In a recent interview on Jamaica’s Mello FM, multi-platinum selling, Grammy Award winner Sean Paul addressed a shifting dynamic in the reggae landscape. “Nowadays a creative competition has evolved, and we as Jamaican artists making reggae are now competing with the world,” asserted the Jamaican superstar whose singles “Get Busy” and “Temperature” topped the Billboard Hot 100 in the mid ‘00s, (re)introducing dancehall rhythms to the mainstream and a new generation of international pop fans.
“We have to pay attention to Ed Sheeran’s “Shape of You”, Rianna's “Work”, and other artists’ interpretations of dancehall, because the reggae business has evolved outside of our country,” continued Sean who made his comments on Mello’s World Reggae Top 20 Countdown show, hosted by popular radio personality Ron Muschette. The World Reggae Top 20 Countdown ranks reggae songs worldwide based on popularity, digital downloads, physical sales, songs requests through our chart research department and playlists from radio stations worldwide.

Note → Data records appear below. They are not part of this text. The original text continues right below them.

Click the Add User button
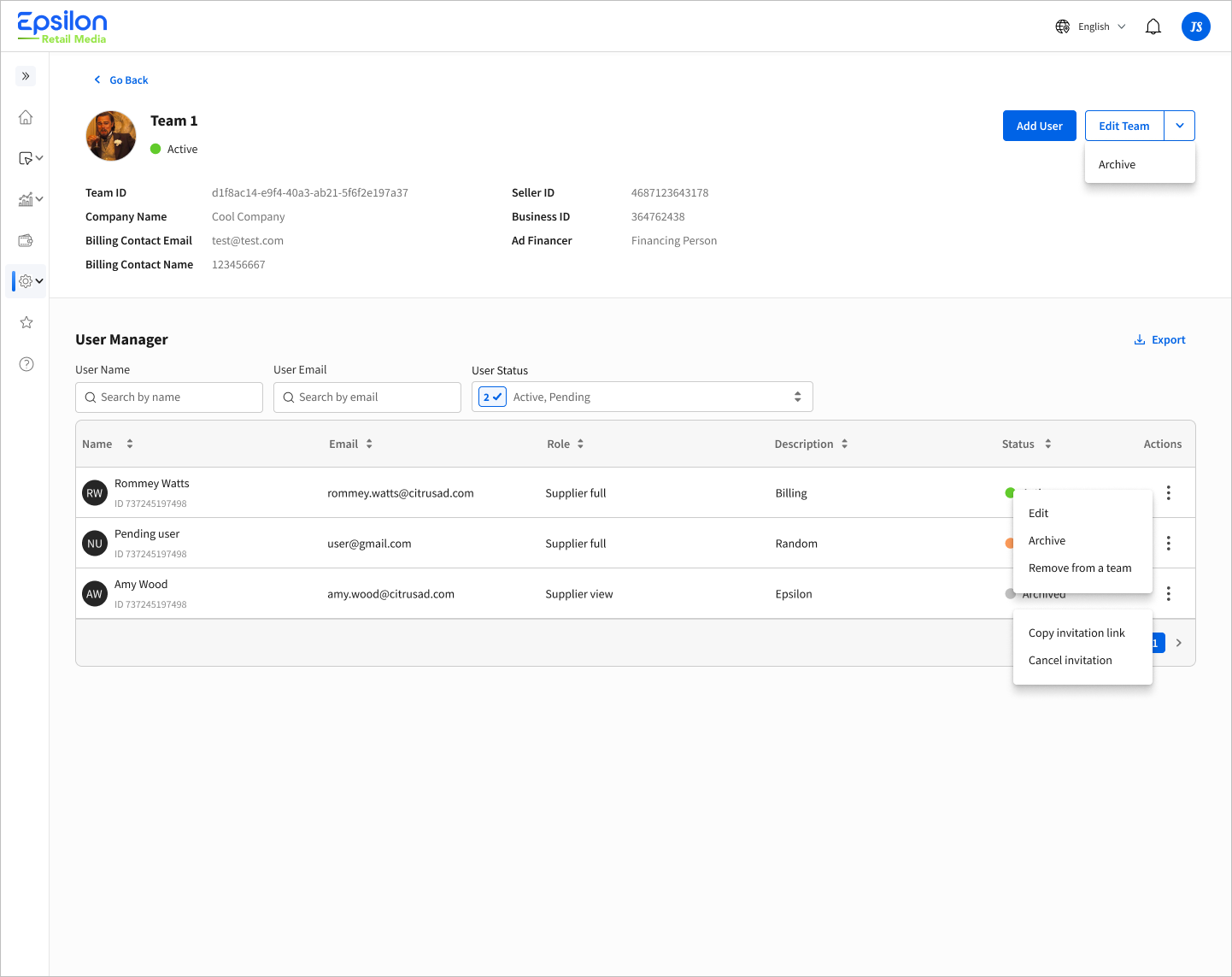Screen dimensions: 1232x977 (x=1039, y=126)
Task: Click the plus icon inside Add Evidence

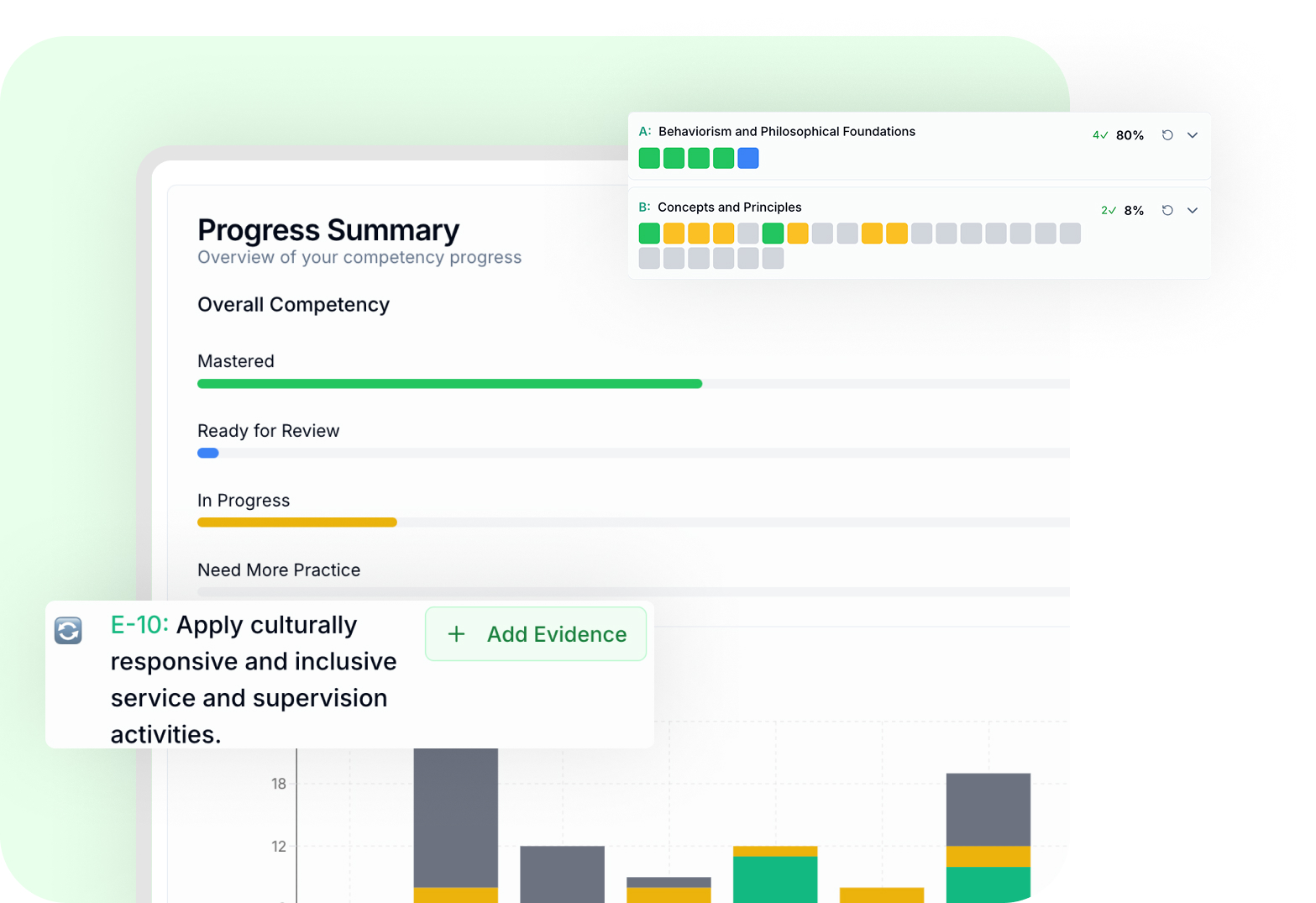Action: coord(457,634)
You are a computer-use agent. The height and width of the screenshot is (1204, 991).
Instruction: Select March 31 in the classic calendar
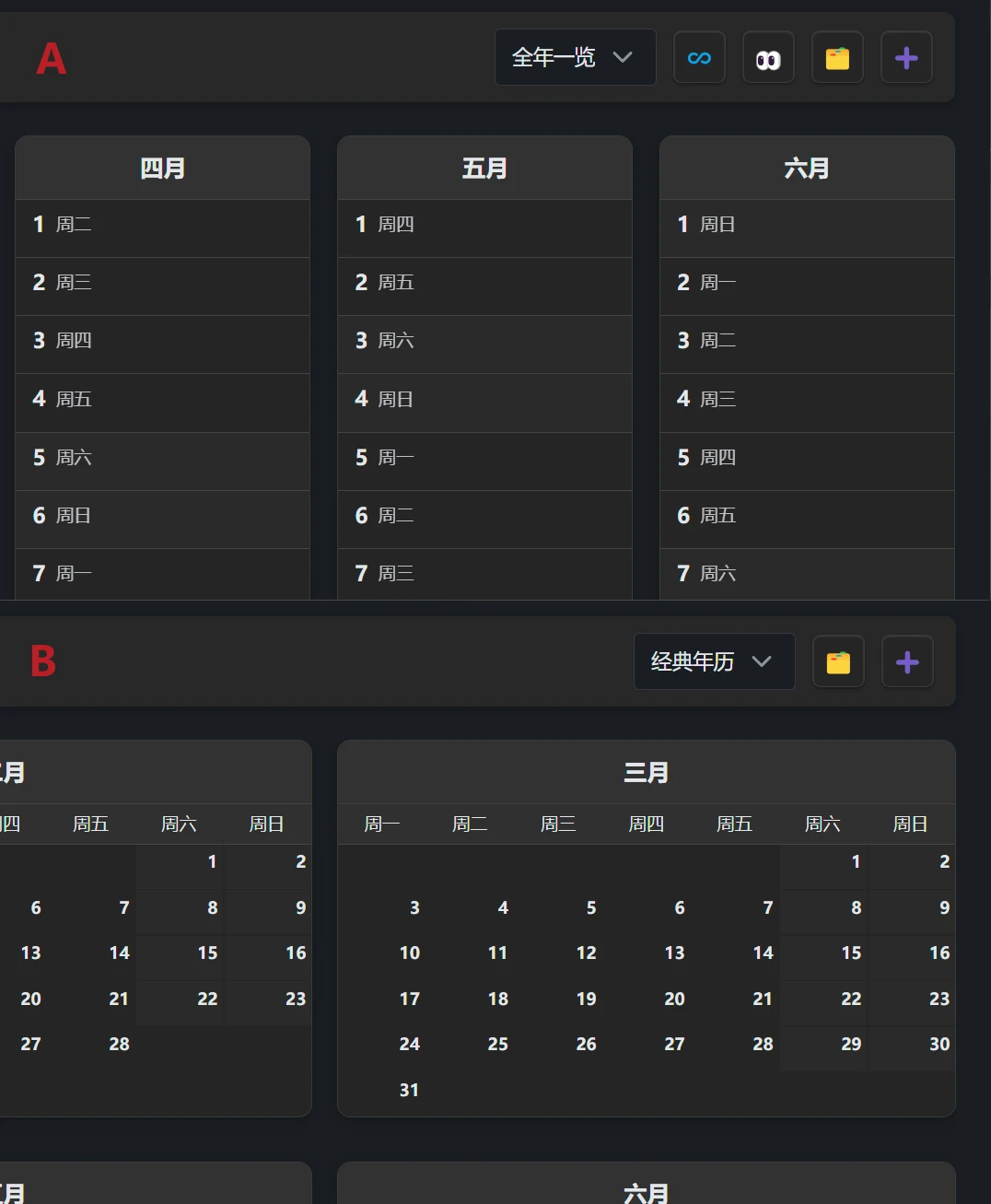(x=409, y=1091)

That a veteran broadcaster in reggae’s birthplace thought it necessary to tally reggae made by non-Jamaicans alongside homegrown acts and a Kingston born and raised dancehall luminary is closely monitoring dancehall reggae made by international pop stars, indicates the profound impact Jamaican music has had on popular culture worldwide; earlier this year, half of the slots on the Top 20 Countdown chart were occupied by non-Jamaicans, including artists from Nigeria (Burna Boy), Bermuda (Collie Buddz), England (Hollie Cook) and seven American bands including Hawaii's The Green and California’s Common Kings. “Let's keep it real, American bands, Soja, Rebelution, Tribal Seeds, (all of whom appear on the Top 20 Countdown) have been holding down roots reggae in America for years,” observes Lukes Morgan of the Jamaican American, 2016 Grammy Award-winning sibling band Morgan Heritage. “Reggae comes from Jamaica but it's not just Jamaican anymore, it’s an international genre.”

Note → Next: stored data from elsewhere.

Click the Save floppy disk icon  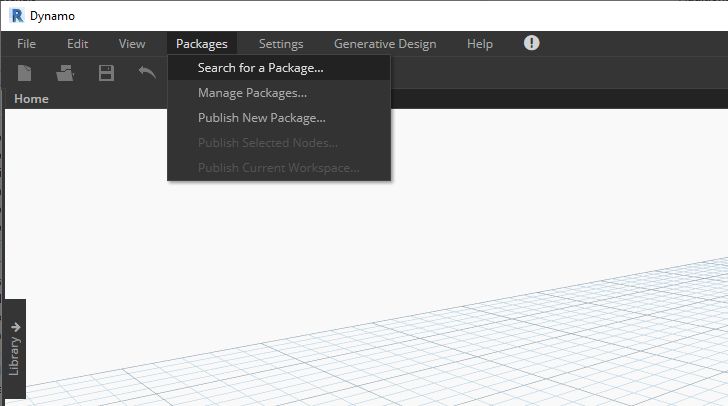[105, 73]
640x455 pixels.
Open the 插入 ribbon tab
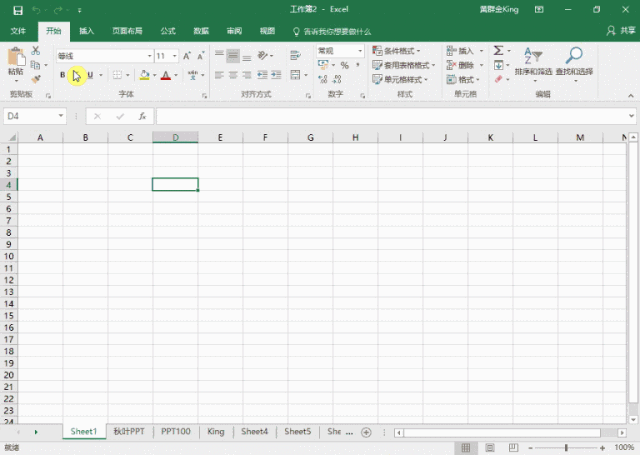pyautogui.click(x=86, y=31)
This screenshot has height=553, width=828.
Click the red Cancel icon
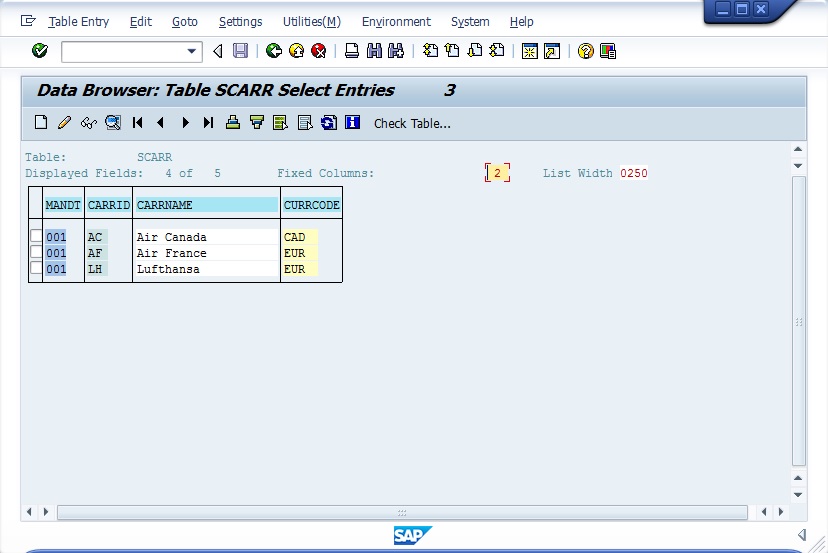pyautogui.click(x=318, y=51)
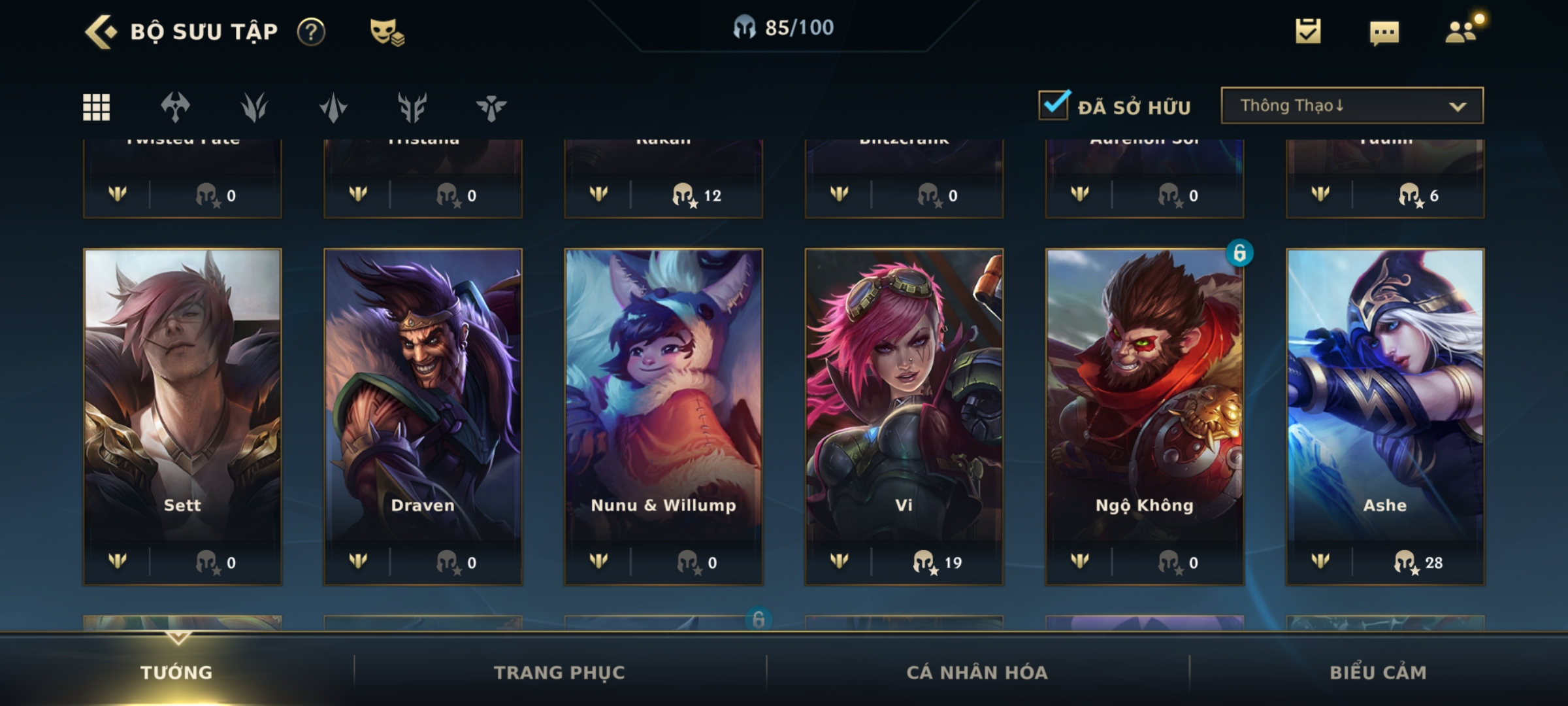Click the lock badge on Ngộ Không card
This screenshot has width=1568, height=706.
pos(1239,252)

Jamaicans’ migration and the exportation of the island’s music over the past six decades are at the core of a continually proliferating global reggae culture. Jamaican music began making waves beyond the island’s shores in 1964 when teenager Millie Small scored an international pop hit with the bouncy ska (Jamaica’s first popular music) single "My Boy Lollipop", which reached no. 2 in the US and the UK, its success launching Chris Blackwell’s Island Records.
The Jamaica Tourist Board, even in the nascent phases of the island’s tourism, recognized the marketability of Jamaican music by assembling an entourage of artists (including a teenaged Jimmy Cliff) to perform ska at the 1964’s World’s Fair in Queens, NY. Cliff’s vehicle to superstardom arrived a few years later with his starring role in and brilliant contributions to the reggae soundtrack of the 1973 film The Harder They Come (Island Records).

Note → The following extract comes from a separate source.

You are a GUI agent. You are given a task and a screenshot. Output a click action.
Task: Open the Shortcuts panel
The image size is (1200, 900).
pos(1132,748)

The success of The Harder They Come served as the introduction to reggae for many outsiders of Jamaica, especially in the US. As the 1970s progressed, artists including The Wailers (and the stellar individual careers of the group’s founding members, especially Bob Marley and Peter Tosh) as well as Black Uhuru, Burning Spear, Culture, Third World, Toots and the Maytals and The Mighty Diamonds, among other acts, took Jamaican music to a vast, embracing international audience.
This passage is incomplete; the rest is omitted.